RECORDS SUPPLIED:
=== Section Start ===
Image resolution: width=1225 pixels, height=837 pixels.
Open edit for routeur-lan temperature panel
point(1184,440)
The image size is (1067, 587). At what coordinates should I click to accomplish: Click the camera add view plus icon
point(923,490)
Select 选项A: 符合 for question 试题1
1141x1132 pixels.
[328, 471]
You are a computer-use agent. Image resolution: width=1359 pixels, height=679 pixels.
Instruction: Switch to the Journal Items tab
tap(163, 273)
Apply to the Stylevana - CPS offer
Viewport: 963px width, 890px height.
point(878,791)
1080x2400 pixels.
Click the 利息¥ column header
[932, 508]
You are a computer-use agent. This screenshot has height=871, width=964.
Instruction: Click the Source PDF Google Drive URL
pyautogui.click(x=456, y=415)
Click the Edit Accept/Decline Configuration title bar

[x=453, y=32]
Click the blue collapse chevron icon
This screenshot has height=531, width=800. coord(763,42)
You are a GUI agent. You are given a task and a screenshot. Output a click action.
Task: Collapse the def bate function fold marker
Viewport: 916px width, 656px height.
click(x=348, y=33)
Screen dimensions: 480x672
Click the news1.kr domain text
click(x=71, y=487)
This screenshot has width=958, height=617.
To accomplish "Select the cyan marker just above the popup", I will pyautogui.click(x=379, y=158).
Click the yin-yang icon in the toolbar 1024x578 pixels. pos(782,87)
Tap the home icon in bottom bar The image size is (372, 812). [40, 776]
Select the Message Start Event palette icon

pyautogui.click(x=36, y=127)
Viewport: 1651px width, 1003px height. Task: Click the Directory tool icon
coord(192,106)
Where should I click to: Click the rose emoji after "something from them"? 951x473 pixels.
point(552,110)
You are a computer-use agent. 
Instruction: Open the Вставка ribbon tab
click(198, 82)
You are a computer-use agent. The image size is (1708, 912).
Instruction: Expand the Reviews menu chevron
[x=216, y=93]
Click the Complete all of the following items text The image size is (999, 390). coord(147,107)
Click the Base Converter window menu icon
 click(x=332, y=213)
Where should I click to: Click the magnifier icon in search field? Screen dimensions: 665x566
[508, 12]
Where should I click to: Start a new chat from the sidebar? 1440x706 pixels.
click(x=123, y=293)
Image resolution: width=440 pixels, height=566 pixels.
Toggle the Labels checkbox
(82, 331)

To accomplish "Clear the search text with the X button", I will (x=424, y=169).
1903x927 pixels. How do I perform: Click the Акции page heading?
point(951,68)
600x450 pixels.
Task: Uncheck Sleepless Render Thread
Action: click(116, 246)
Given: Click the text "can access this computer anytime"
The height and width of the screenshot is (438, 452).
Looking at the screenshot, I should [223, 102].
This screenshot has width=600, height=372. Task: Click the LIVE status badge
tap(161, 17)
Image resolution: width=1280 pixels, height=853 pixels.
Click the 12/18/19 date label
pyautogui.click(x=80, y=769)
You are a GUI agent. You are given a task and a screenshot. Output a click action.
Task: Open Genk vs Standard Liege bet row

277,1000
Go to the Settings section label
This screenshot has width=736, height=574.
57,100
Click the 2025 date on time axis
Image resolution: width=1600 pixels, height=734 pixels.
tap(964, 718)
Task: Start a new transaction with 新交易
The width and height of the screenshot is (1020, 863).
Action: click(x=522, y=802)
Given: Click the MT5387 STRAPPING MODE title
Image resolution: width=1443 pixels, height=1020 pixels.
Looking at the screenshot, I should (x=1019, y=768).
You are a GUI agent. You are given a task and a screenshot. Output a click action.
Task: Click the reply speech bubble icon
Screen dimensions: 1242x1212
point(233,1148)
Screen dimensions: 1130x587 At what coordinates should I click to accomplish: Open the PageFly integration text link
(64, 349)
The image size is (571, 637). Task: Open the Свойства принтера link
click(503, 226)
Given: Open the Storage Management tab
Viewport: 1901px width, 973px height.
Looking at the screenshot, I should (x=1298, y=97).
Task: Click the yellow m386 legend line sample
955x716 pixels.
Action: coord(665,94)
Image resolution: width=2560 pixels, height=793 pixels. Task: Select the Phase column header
=== Section End ===
PROMPT: Find each line in the listing above that contains "marker", and copy that line.

TASK RESULT:
Task: Collapse the def bate function fold marker
To accomplish "Select the cyan marker just above the popup", I will pyautogui.click(x=379, y=158).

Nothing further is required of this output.